### Data for the task
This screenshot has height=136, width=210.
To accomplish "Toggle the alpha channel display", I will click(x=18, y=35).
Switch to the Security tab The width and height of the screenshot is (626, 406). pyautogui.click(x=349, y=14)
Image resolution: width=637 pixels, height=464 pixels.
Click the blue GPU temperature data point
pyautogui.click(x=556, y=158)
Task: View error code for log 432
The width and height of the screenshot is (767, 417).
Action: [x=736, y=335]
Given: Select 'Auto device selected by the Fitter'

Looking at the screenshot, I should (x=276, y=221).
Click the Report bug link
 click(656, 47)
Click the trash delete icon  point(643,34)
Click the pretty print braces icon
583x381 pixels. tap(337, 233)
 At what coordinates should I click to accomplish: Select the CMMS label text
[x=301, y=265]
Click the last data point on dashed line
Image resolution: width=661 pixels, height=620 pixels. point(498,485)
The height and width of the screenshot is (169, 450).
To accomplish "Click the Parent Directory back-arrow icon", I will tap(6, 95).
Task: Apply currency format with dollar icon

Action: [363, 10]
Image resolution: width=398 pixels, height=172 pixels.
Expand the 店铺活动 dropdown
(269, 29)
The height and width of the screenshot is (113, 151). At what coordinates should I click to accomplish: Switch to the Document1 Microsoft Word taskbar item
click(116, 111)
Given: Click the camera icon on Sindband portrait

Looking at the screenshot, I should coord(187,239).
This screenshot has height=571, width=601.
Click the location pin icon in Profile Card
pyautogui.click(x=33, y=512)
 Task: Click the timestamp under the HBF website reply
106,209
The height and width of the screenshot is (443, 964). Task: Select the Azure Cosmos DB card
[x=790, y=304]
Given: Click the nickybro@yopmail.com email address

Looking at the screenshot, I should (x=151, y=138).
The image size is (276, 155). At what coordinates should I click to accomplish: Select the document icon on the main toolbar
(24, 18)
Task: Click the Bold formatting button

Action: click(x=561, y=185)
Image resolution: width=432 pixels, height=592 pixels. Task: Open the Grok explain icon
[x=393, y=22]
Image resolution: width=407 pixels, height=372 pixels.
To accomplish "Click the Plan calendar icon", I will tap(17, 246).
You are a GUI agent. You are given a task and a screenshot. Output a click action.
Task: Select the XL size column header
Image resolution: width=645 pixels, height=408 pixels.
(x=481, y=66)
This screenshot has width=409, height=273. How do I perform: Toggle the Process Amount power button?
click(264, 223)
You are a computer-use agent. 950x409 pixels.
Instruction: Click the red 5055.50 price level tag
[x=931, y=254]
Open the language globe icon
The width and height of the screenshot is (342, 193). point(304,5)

### What to work on
After the last line of the data, restate all the entries verbatim.

### Reply
This screenshot has height=136, width=210.
To accomplish "Toggle the alpha channel display", I will click(x=18, y=35).
Switch to the Security tab The width and height of the screenshot is (626, 406). pyautogui.click(x=349, y=14)
Image resolution: width=637 pixels, height=464 pixels.
Click the blue GPU temperature data point
pyautogui.click(x=556, y=158)
Task: View error code for log 432
The width and height of the screenshot is (767, 417).
Action: [x=736, y=335]
Given: Select 'Auto device selected by the Fitter'

Looking at the screenshot, I should (x=276, y=221).
Click the Report bug link
 click(656, 47)
Click the trash delete icon  point(643,34)
Click the pretty print braces icon
583x381 pixels. tap(337, 233)
 At what coordinates should I click to accomplish: Select the CMMS label text
[x=301, y=265]
Click the last data point on dashed line
Image resolution: width=661 pixels, height=620 pixels. point(498,485)
The height and width of the screenshot is (169, 450).
To accomplish "Click the Parent Directory back-arrow icon", I will tap(6, 95).
Task: Apply currency format with dollar icon

Action: [363, 10]
Image resolution: width=398 pixels, height=172 pixels.
Expand the 店铺活动 dropdown
(269, 29)
The height and width of the screenshot is (113, 151). At what coordinates should I click to accomplish: Switch to the Document1 Microsoft Word taskbar item
click(116, 111)
Given: Click the camera icon on Sindband portrait

Looking at the screenshot, I should coord(187,239).
This screenshot has height=571, width=601.
Click the location pin icon in Profile Card
pyautogui.click(x=33, y=512)
 Task: Click the timestamp under the HBF website reply
106,209
The height and width of the screenshot is (443, 964). Task: Select the Azure Cosmos DB card
[x=790, y=304]
Given: Click the nickybro@yopmail.com email address

Looking at the screenshot, I should (x=151, y=138).
The image size is (276, 155). At what coordinates should I click to accomplish: Select the document icon on the main toolbar
(24, 18)
Task: Click the Bold formatting button

Action: click(x=561, y=185)
Image resolution: width=432 pixels, height=592 pixels. Task: Open the Grok explain icon
[x=393, y=22]
Image resolution: width=407 pixels, height=372 pixels.
To accomplish "Click the Plan calendar icon", I will tap(17, 246).
You are a GUI agent. You are given a task and a screenshot. Output a click action.
Task: Select the XL size column header
Image resolution: width=645 pixels, height=408 pixels.
(x=481, y=66)
This screenshot has width=409, height=273. How do I perform: Toggle the Process Amount power button?
click(264, 223)
You are a computer-use agent. 950x409 pixels.
Instruction: Click the red 5055.50 price level tag
[x=931, y=254]
Open the language globe icon
The width and height of the screenshot is (342, 193). point(304,5)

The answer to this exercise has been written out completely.